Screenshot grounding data

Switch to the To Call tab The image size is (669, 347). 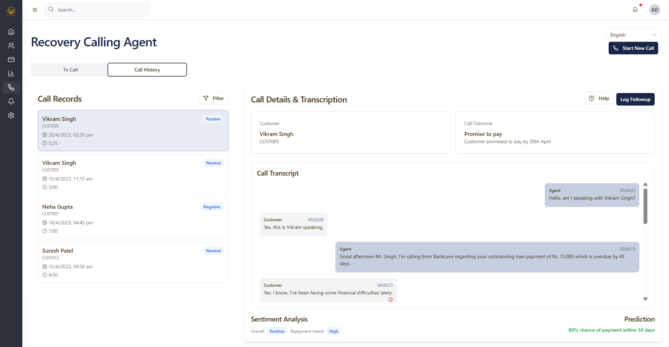(70, 70)
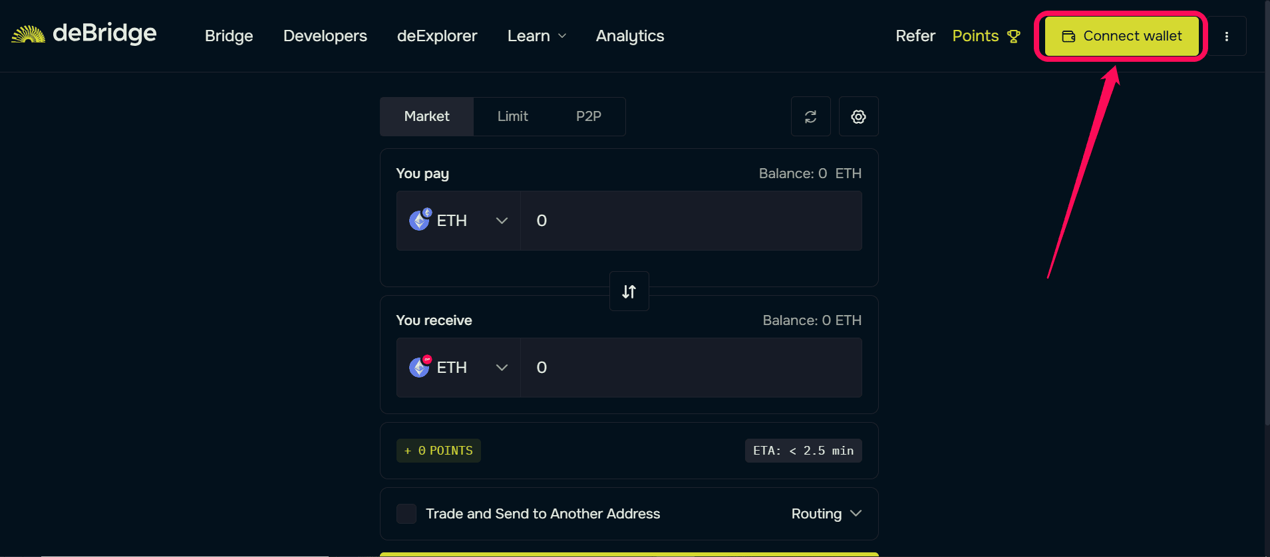Click the Connect wallet button
Viewport: 1270px width, 557px height.
tap(1122, 36)
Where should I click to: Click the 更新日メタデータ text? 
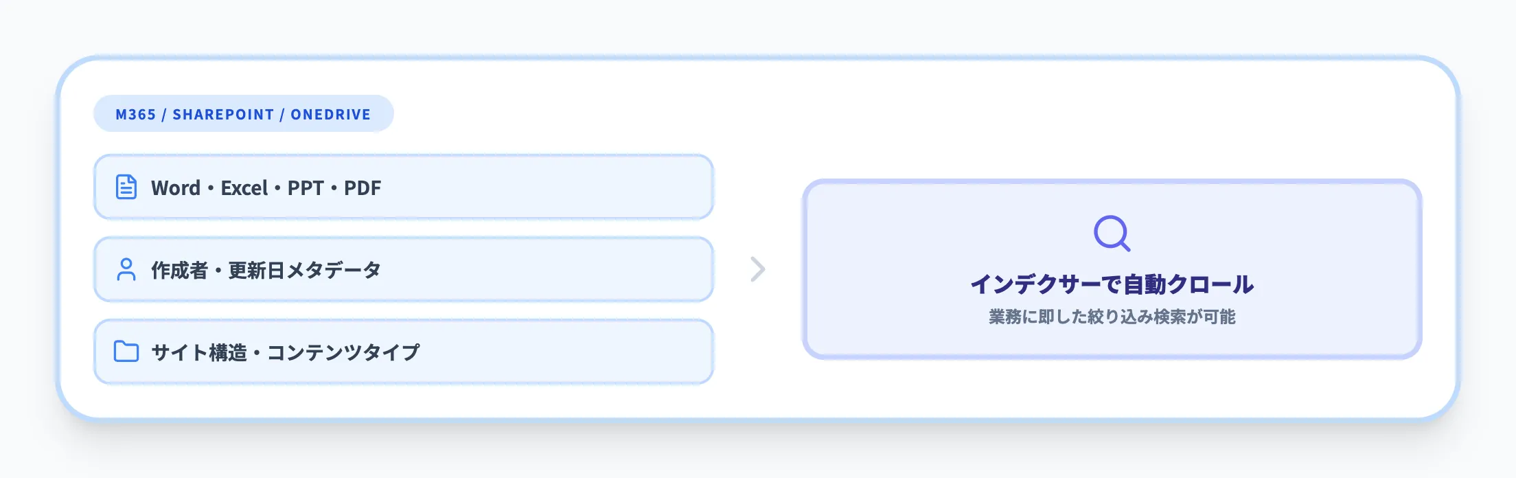(304, 270)
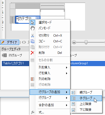The width and height of the screenshot is (105, 115).
Task: Open the 行グループ submenu arrow
Action: coord(67,98)
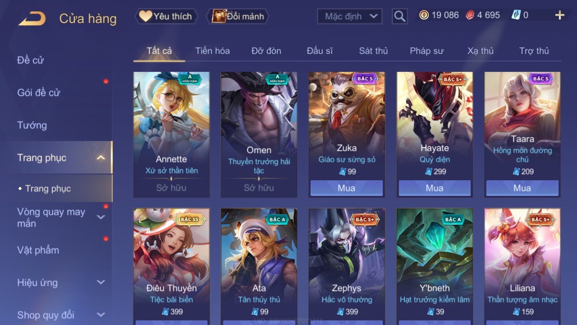Expand Vòng quay may mắn section
This screenshot has width=577, height=325.
(101, 217)
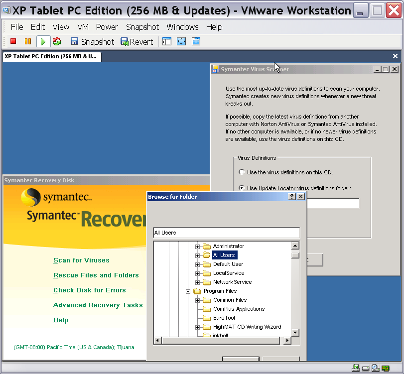
Task: Revert the VM using the Revert icon
Action: pos(136,42)
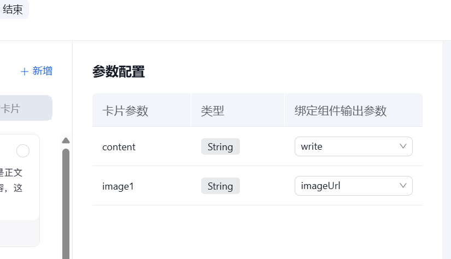Select the 结束 tab at top

tap(13, 10)
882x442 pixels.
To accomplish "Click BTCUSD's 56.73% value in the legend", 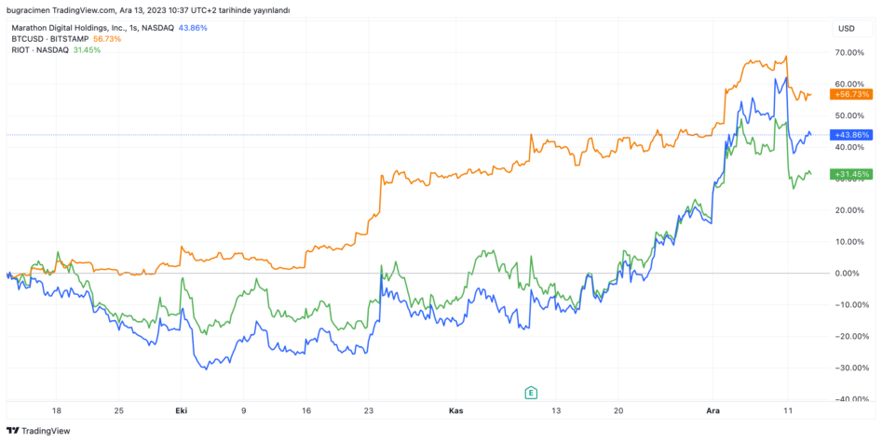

### EXERCISE DESCRIPTION
Reproduce exactly and only the lines from the one with "Where should I" through the final line of the records above, inclusive. Pictures must be left out.

### ANSWER TO THIS TASK
Where should I click to: Click the 更新日メタデータ text? 
(304, 270)
The width and height of the screenshot is (105, 115).
Task: Open the 行グループ submenu arrow
Action: coord(67,98)
Expand Vòng quay may mắn section
This screenshot has width=577, height=325.
(101, 217)
Task: Revert the VM using the Revert icon
Action: pos(136,42)
Select the 结束 tab at top

tap(13, 10)
882x442 pixels.
To accomplish "Click BTCUSD's 56.73% value in the legend", 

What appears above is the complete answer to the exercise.